This cornbread quick bread has just the right balance between heat and sweet. The buttermilk creates a moist texture while the jalapeños offer a little kick. There is also no baking powder, which will often leave an aftertaste. Perfect as an accompaniment to homemade chili, on the buffet table at the backyard barbecue, or surprise your Thanksgiving guests by adding it to the bread basket.

Ingredients

  • 1/2 cup butter (melted)
  • 2/3 cup sugar
  • 2 large eggs
  • 1 cup buttermilk
  • 1/2 teaspoon baking soda
  • 1 cup all-purpose flour
  • 1 cup yellow cornmeal
  • 1/4 cup diced jalapeño pepper
  • 1/2 teaspoon salt

Steps to Make It

  1. Gather the ingredients.

  2. Preheat oven to 375 F. Grease an 8-inch square pan or baking dish.

  3. In a large mixing bowl, whisk together the melted butter and sugar.

  4. Add the eggs and whisk until combined.

  5. Add the buttermilk and baking soda, and whisk to combine.

  6. Add the flour, cornmeal, jalapeño peppers, and salt. Using a spatula, stir until just blended. Do not over mix.

  7. Pour batter into prepared pan.

  8. Bake for 35 minutes, or until a toothpick inserted in the center comes out clean.

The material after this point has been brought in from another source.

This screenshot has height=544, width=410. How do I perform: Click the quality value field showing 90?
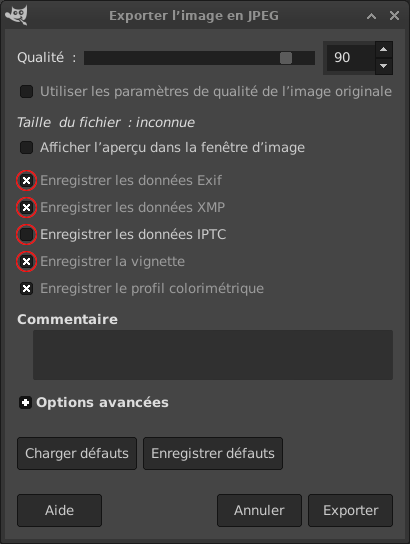coord(350,58)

  9. Let cool for at least 15 minutes before trying to cut.

  10. Serve warm.

Tips

  • The perfect cornbread is moist on the inside with a nice outer crust. To achieve this combination, you need to be sure to include the right type of ingredients. First, you want to use a finely ground cornmeal vs. a more coarse ground. This will create a light texture. It's also important to use full-fat buttermilk to impart a rich, tangy flavor. 
  • This recipe calls for using an 8-inch square pan, but you can also bake the cornbread in a cast iron skillet. This type of pan will create a crispy outside and more of it since the surface area is larger. Keep in mind the bread will be thinner, but if you love the crunchy part, it will definitely satisfy. Grease the skillet as you would the pan.
  • If you happen to have any leftover, cornbread can be used in a variety of ways. Cut it into cubes and make it the base for a stuffing, delicious inside a pork loin or as a non-traditional holiday side dish. It can also be sliced thinly and used as the bread for a sandwich, such as ham and cheese with pickled jalapeños.
  • A few days old cornbread is perfect for making croutons which are delicious sprinkled on a warm bowl of chili or atop a Southwestern-style salad.

Recipe Variations

  • If you don't like jalapeños, feel free to leave them out and this recipe will still come out ​delicious.
  • In addition to the jalapeño (or in place of), you can add fresh or frozen corn kernels, cheddar cheese, or all three, to make your own Mexican cornbread.